ROTFLSHIHTBAMSHAIARBCICSLMAOTW!!!!!!

Keira

Day- next to never!

Dear snuggles

i hate it when johnny gets there before me!!

He always gets the good ideas, damnit!!!

During our coffee break today he let me wear his wig....something i never wish to repeat!!

You know when you just cant pull off a look??

I looked like anna nicole smith on a good day!!!

I think Kev was about 10 seconds away from shouting;

"HEY MAAAAAAN....LIGHT ME UP A DOOBIE AND PASS THE RASTA!"

In otherwords;

I looked like Bob Marleys slightly scary half sister...
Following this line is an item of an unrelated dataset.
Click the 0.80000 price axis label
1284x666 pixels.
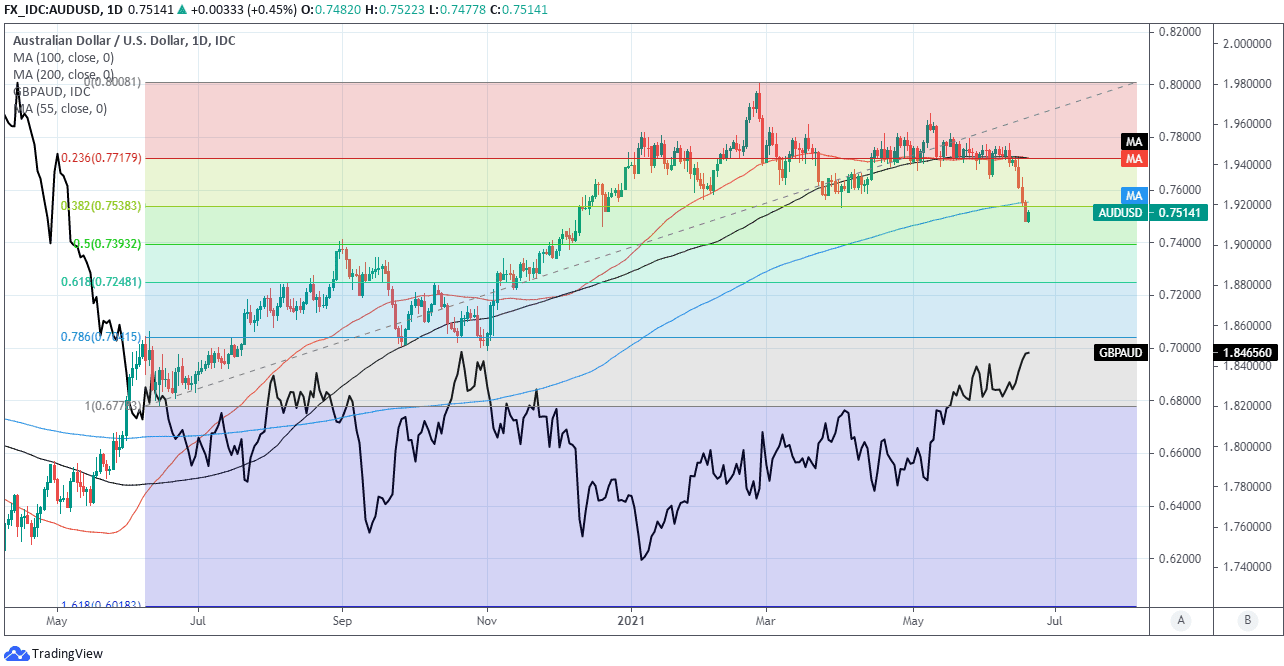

Talking of kev...i think his trailor has become the home of the 'home-grown-herbs' ....in other words meaning that what ever hes cooking in there is NOT legal....

you get high from the fumes just walking past the place!

...no wonder i keep finding orlando sulking around there for five minutes and then suddenly hes sitting there watching his hand move infront of his face....

....so yes, just incase your wondering;

the lack of expression on orlandos face during the most pivotal moments he was in was down to the fact that he was as high as a kite!

he didnt even know his own name half the time....which turned out to be quite funny considering Johnny kept calling him 'Boner' and he actually responded....

We're so immature!!!

Tomorrow we're all going to dig a big hole in the sand and bury Orlandos entire body in it!!! .... and then give him a toothpick and see if he can escape!!

....good times, people...good times..

Originally posted by PirateDiva
ROTFLSHIHTBAMSHAIARBCICSLMAOTW!!!!!!

What does that mean?? 😄

...are we speaking different languages now??? 😆

hehe!

LMAO!!!! OMG ur killing me here T.Maria....i really think ppl think im nuts here at my JOB!!!! lmao...lol!!

Geoffrey Rush
Day oh, what difference does it make

We all ordered a round and I even got my island rum drink with the little umbrella. Johnny came by the table and commented to each of the ladies like he was their godfather or something. He looked straight at me and said "Anamaria, when did you start liking umbrellas in your drinks." You always told me that was for "girls and sissy boys." Then he sat down next to me and started chatting me up a bit. Joey, I swear I am having a hard time remembering who I am when I look into those deep chocolate eyes. I guess Anamaria is not as immune as I thought.

Anyway he started telling me about his boyhood and that when he moved to Florida with his family he really wanted to be an astronaut, but he kept acting too much like an alien and they gave him a choice to quit school or get kicked out. So he left. Then ask me if I had any strange side affects from the seasick pills and I naturally asked "Why". He said,
"Well frankly Anamaria, since I last saw you I have had this hair growing on the palm of my hand and the crew is asking me about 'Mr. Hand' and I notice you have some chin whiskers now."

I was so startled, that I jumped up and ran to the Ladies Room and overturned the table in my flight. Drinks went everywhere and my little umbrella landed in TeePirategirl's hair. Now I am hiding out in the leuve waiting for PirateDiva to fetch me. Here she comes. She is laughing so hard because Willo thought something bad had happened and tried to pull her gun out of her pants and shot her chair. Seems Johnny was laughing hard too and told her "Not so easy to pull a wrench out of your pants is eh?"

I guess I have had too much excitement on this outing Joey, and the girls are going to take me home to that swaying bucket.

ooops

Originally posted by PirateDiva
ROTFLSHIHTBAMSHAIARBCICSLMAOTW!!!!!!

Rolling on the floor laughing so hard it hurts to breathe (forgot middle part) I cant stop laughing my ass off the wall....ya something along those lines...lol

LOL...that was sooo funny calypso!!! Willo shot her chair...thats killing me ...lmao!!